In 1975, as a student at Northview Heights, he formed the science fiction club where he met his future wife, Carolyn Clink. After graduation, he worked as a freelance journalist in the 1980s, writing for the Toronto Star and the Financial Post, among others. But Sawyer wasn’t satisfied with ephemeral stories and decided to try his hand at full-time science fiction writing.
Thornhill, it turns out, was a great place to start. Near to his Bathurst Street and Centre Street condo — called Forest Hill North, which was also the titular inspiration for the Forhilnor aliens in Calculating God — was Sci-Fi World, then Canada’s largest science fiction bookstore, at Steeles and Dufferin. There was also the Vaughan Public Library and a Chapters Superstore, at Steeles and Yonge, where Sawyer spent many a day during his eight years in the area, from 1992 to 2000, perusing the competition.
But mostly, it was a place far from the fantasy worlds he chronicles.
“Thornhill is, was, a wonderful place to be a writer,” says Sawyer.

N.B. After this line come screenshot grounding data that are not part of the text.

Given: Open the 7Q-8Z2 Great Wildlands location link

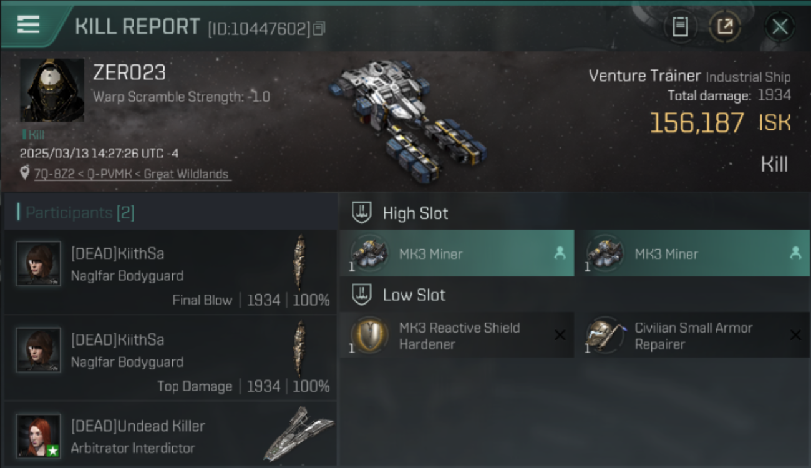Looking at the screenshot, I should click(x=132, y=174).

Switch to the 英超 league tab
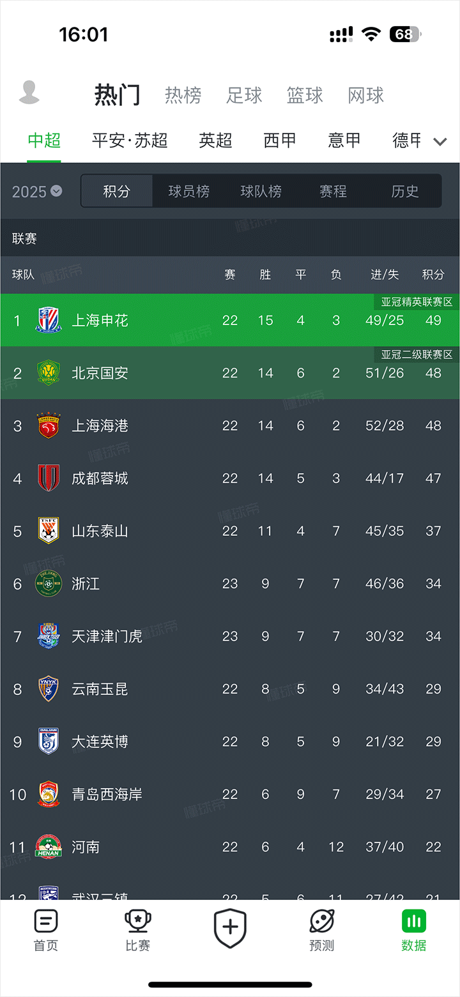click(x=215, y=141)
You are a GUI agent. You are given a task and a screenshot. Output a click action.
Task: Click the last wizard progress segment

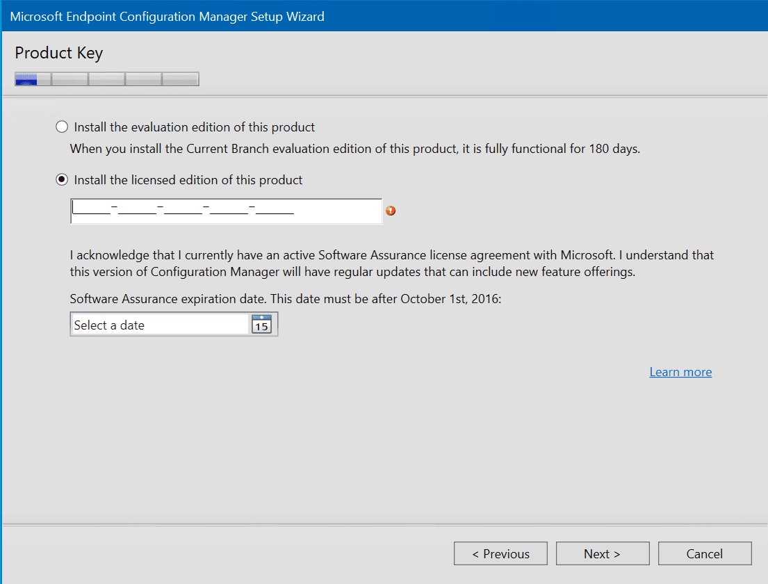click(180, 79)
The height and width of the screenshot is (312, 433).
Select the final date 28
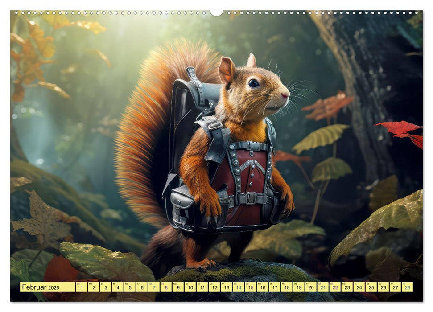tap(407, 288)
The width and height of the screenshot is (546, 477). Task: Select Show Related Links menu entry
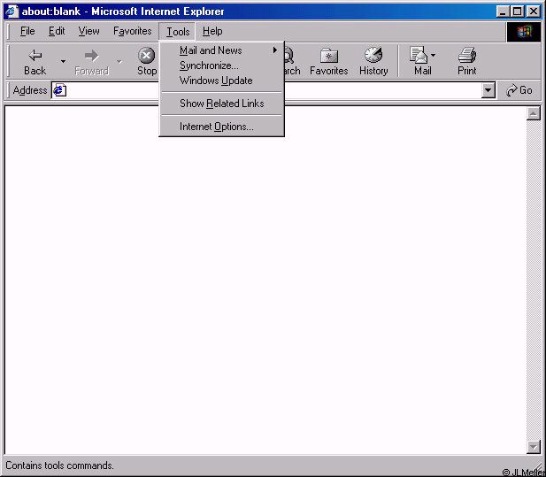pyautogui.click(x=221, y=104)
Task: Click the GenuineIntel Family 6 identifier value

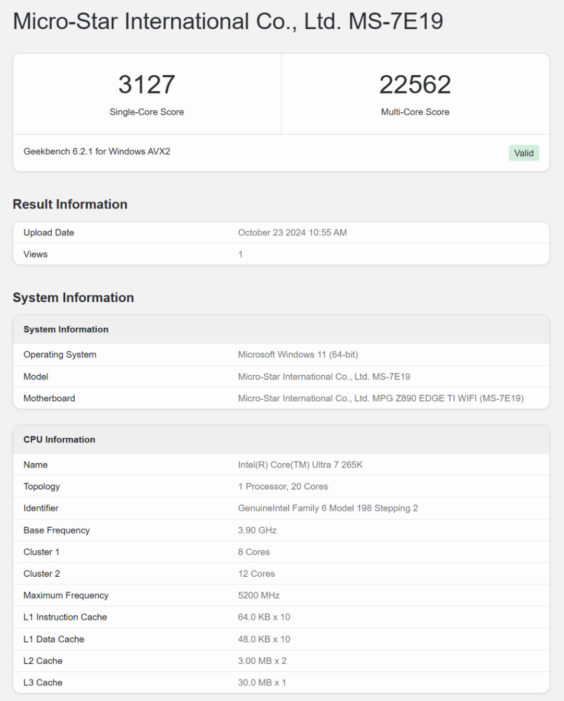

“A writer may write about exciting places, but a writer needs peace and quiet to get his or her work done. And Thornhill certainly afforded that while having the advantage of being so very close to the hubbub of downtown Toronto when I needed to go there.” Not to mention a trip or two to L.A. where Flashforward is currently under production. Sawyer, who’s visited the set, has been consulted on all episodes and will pen number 16, if it gets picked up for another season. He’s also shared a lunch date with star Joseph Fiennes.
“It is very exciting. The actors are fabulous,” he says of his recent visit. “It’s been an experience that has brought literally tears to my eyes as I watched it happening on the set.”
As for the future, Sawyer doesn’t have any plans to rush off to Hollywood just yet. Or ever, for that matter.
“I can’t stand the air quality in L.A. I can’t stand the heat in L.A. I can’t stand the traffic in L.A.,” he says. “Greater Toronto will always be my home. I love this area.”